Joe Biden has withdrawn from the 2024 US Election, leaving his vice president, Kamala Harris, as the new front-runner for the Democratic nomination.
With the looming prospect of artificial general intelligence around the corner, this election may prove vital if we are to avoid the most catastrophic outcomes of AI, such as human extinction.
Whilst Harris has made it clear that she believes AI could ‘endanger the very existence of humanity’, and that such risks are ‘without question, profound, and demand global action’, she has also called for an increased focus on the the current harms of AI.
“When a woman is threatened by an abusive partner with explicit deepfake photographs, is that not existential for her? When a young father is wrongfully imprisoned because of bias? Is that not existential for his family? And when people around the world cannot discern fact from fiction because of a flood of AI enabled myths and disinformation, I ask, is that not existential for democracy?”
Many have argued that we can begin to address both the current and the not-yet-realised threats of AI with the same legislation. Connor Leahy, CEO of AI safety company Conjecture, believes that the harms posed by deepfakes and the existential threat posed by AGI both stem from the same problem; a lack of a liability for AI companies.
Leahy campaigns with ControlAI for the regulation of deepfakes, as he believes it would be a step towards targeting ‘the entire supply chain’ of artificial intelligence. If we want to deal with the risks posed by AI, he argues that ‘it is insufficient to just punish, say, people who use the technology to cause harm. You also have to target the people who are building this technology’.
After the unprecedented speed of AI capabilities advancements in 2023, the Biden administration signed the AI Executive Order, which requires companies training frontier models to share their safety data with the government. They also announced the establishment of the US AI Safety Institute, which Harris said would ‘create rigorous standards to test the safety of AI models for public use’.
The Republicans have pledged to repeal Biden’s executive order, claiming it ‘hinders AI Innovation, and imposes Radical Leftwing ideas on the development of this technology’, despite polling showing that both Democrats and Republicans supported it. The move concerned those in the AI safety community who hope to avoid AI X-risk becoming a partisan issue. It’s not clear what Donald Trump’s personal stance on AI regulation is, but he has referred to the technology as ‘maybe the most dangerous thing out there’.

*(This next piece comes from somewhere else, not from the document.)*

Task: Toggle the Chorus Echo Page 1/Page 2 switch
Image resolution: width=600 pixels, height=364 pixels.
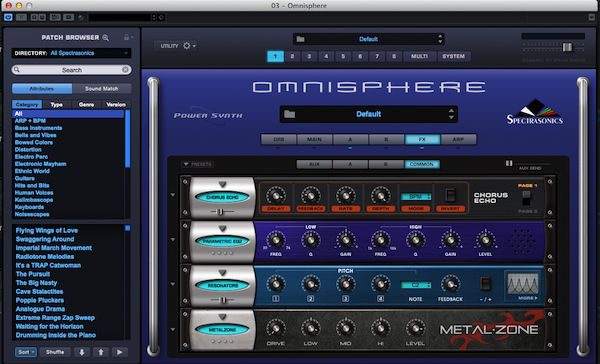Action: pyautogui.click(x=527, y=198)
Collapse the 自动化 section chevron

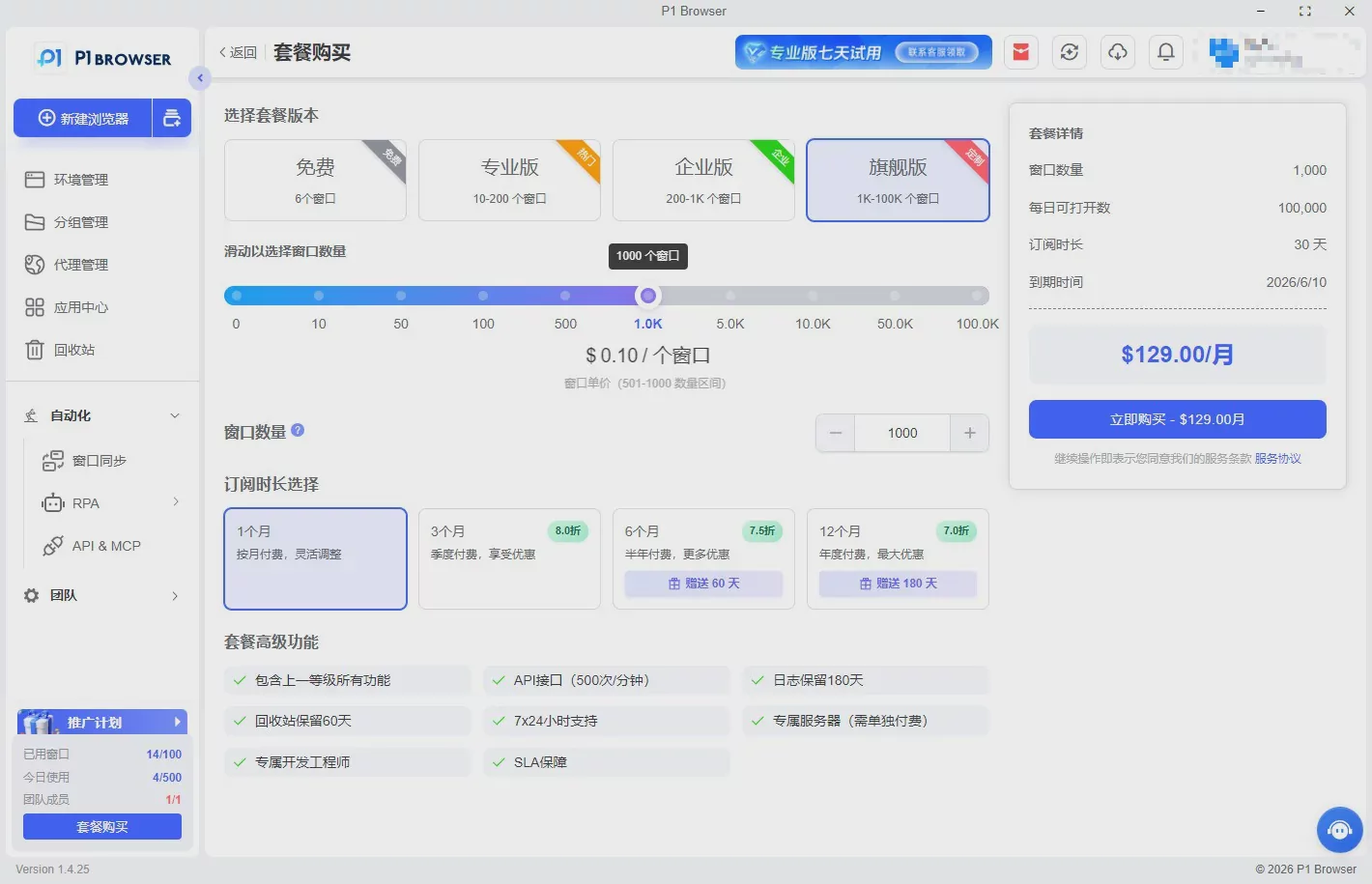[x=175, y=415]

Read more: Despite strong bipartisan support, Republicans pledge to repeal AI Executive Order
At the 2023 AI Safety Summit, Harris promised that the United States would continue working with governments around the world to promote ‘AI safety and equity.’ She also took issue with what she believes is a false dichotomy between safety and innovation.

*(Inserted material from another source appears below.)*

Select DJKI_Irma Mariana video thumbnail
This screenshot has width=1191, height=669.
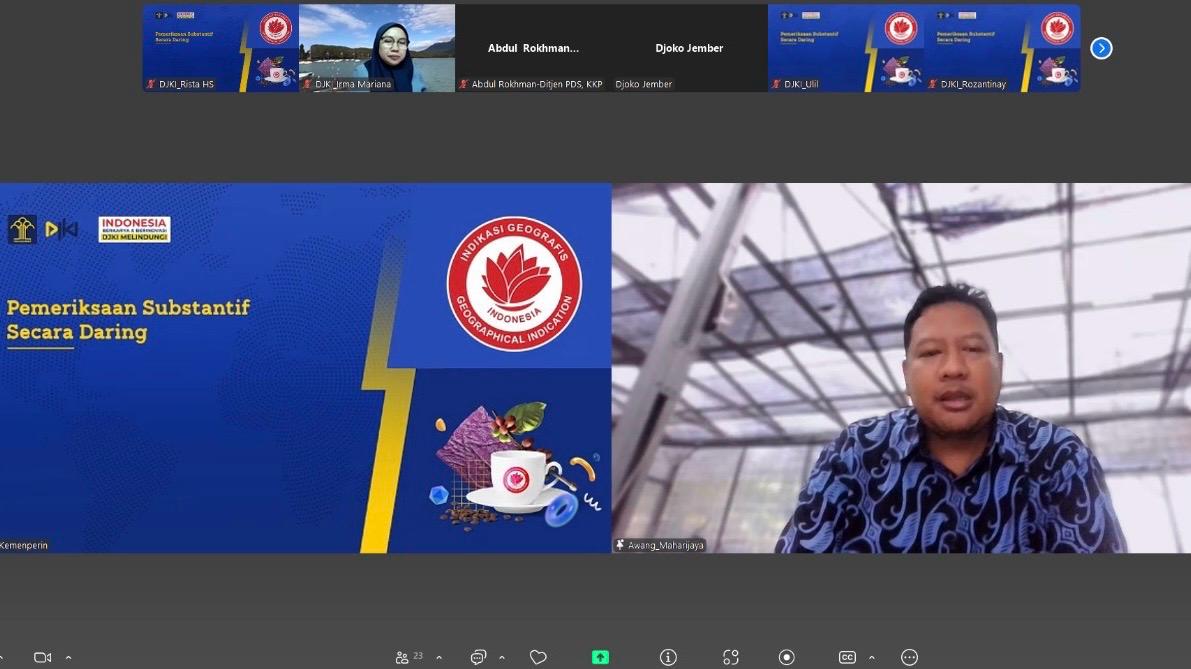[x=377, y=47]
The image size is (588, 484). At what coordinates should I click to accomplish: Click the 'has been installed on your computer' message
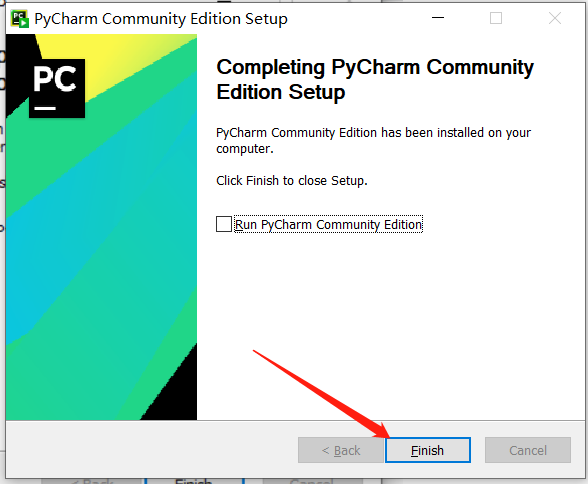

President Biden and I reject the false choice that suggests we can either protect the public or advance Innovation. We can and we must do both. The actions we take today will lay the groundwork for how AI will be used in the years to come. So I will end with this – this is a moment of profound opportunity. The benefits of AI are immense. It could give us the power to fight the climate crisis, make medical and scientific breakthroughs, explore our universe, and improve everyday life for people around the world.
In March 2024, Harris announced rules requiring federal agencies to prove their AI tools do not ‘endanger the safety and rights of the American people’ before use.